Special case: exiting pool with a delinquent staker
With the reserve stake, it's possible for a delinquent or malicious staker to
move all stake into the reserve through
decrease-validator-stake, so the
pool tokens will not gain rewards, and the stake pool users will not
be able to withdraw their funds.
To get around this case, it is also possible to withdraw from the stake pool's
reserve, but only if all of the validator stake accounts are at the minimum amount of
1 SOL + stake account rent exemption.
As mentioned earlier, the stake pool only processes active stakes. This feature maintains fungibility of stake pool tokens. Fully activated stakes are not equivalent to inactive, activating, or deactivating stakes due to the time cost of staking. Otherwise, malicious actors can deposit stake in one state and withdraw it in another state without waiting.
Transient stake accounts
Each validator gets one transient stake account, so the staker can only
perform one action at a time on a validator. It's impossible to increase
and decrease the stake on a validator at the same time. The staker must wait for
the existing transient stake account to get merged during an
before performing a new action.

ACTIONS TO TAKE |
1. Copy the section of the stake pool passage that begins with the words containing "Special case: exiting" and ends with "account rent exemption.".
2. Go on with the stake pool passage, starting right after its last sentence.

ENTRIES SUPPLIED |

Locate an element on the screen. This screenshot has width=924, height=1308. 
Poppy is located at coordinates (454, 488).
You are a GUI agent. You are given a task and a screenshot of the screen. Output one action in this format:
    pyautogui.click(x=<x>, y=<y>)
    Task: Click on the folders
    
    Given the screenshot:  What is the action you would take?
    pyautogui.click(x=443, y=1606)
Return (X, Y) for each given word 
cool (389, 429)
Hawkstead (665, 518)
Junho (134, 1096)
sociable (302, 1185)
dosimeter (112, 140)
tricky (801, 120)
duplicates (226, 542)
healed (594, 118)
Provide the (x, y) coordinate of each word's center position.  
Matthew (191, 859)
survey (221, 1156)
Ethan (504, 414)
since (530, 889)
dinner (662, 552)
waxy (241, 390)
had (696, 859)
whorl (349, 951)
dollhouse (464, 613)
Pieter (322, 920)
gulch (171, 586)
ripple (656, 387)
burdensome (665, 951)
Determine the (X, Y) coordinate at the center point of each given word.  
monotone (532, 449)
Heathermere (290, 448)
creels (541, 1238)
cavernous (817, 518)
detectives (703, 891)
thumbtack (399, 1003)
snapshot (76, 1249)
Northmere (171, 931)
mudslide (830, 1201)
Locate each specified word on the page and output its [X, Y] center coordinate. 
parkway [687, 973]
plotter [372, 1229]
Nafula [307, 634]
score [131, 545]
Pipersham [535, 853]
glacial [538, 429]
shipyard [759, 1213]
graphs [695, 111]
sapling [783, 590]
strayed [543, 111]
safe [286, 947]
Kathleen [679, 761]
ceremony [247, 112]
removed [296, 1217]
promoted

EXPECTED RESULTS |
1.
Special case: exiting pool with a delinquent staker
With the reserve stake, it's possible for a delinquent or malicious staker to
move all stake into the reserve through
decrease-validator-stake, so the
pool tokens will not gain rewards, and the stake pool users will not
be able to withdraw their funds.
To get around this case, it is also possible to withdraw from the stake pool's
reserve, but only if all of the validator stake accounts are at the minimum amount of
1 SOL + stake account rent exemption.

2.
Reserve stake account
Every stake pool is initialized with an undelegated reserve stake account, used to hold undelegated stake in process of rebalancing. After the staker decreases the stake on a validator, one epoch later, the update operation will merge the decreased stake into the reserve. Conversely, whenever the staker increases the stake on a validator, the lamports are drawn from the reserve stake account.
Safety of Funds
One of the primary aims of the stake pool program is to always allow pool token holders to withdraw their funds at any time.
To that end, let's look at the three classes of stake accounts in the stake pool system:
- validator stake: active stake accounts, one per validator in the pool
- transient stake: activating or deactivating stake accounts, merged into the reserve after deactivation, or into the validator stake after activation, one per validator
- reserve stake: inactive stake, to be used by the staker for rebalancing
Additionally, the staker may set a "preferred withdraw account", which forces users to withdraw from a particular stake account. This is to prevent malicious depositors from using the stake pool as a free conversion between validators.
When processing withdrawals, the order of priority goes:
- preferred withdraw validator stake account (if set)
- validator stake accounts
- transient stake accounts
- reserve stake account
If there is preferred withdraw validator, and that validator stake account has any SOL, a user must withdraw from that account.
If that account is empty, or the preferred withdraw validator stake account is not set, then the user must withdraw from any validator stake account.
If all validator stake accounts are empty, which may happen if the stake pool staker decreases the stake on all validators at once, then the user must withdraw from any transient stake account.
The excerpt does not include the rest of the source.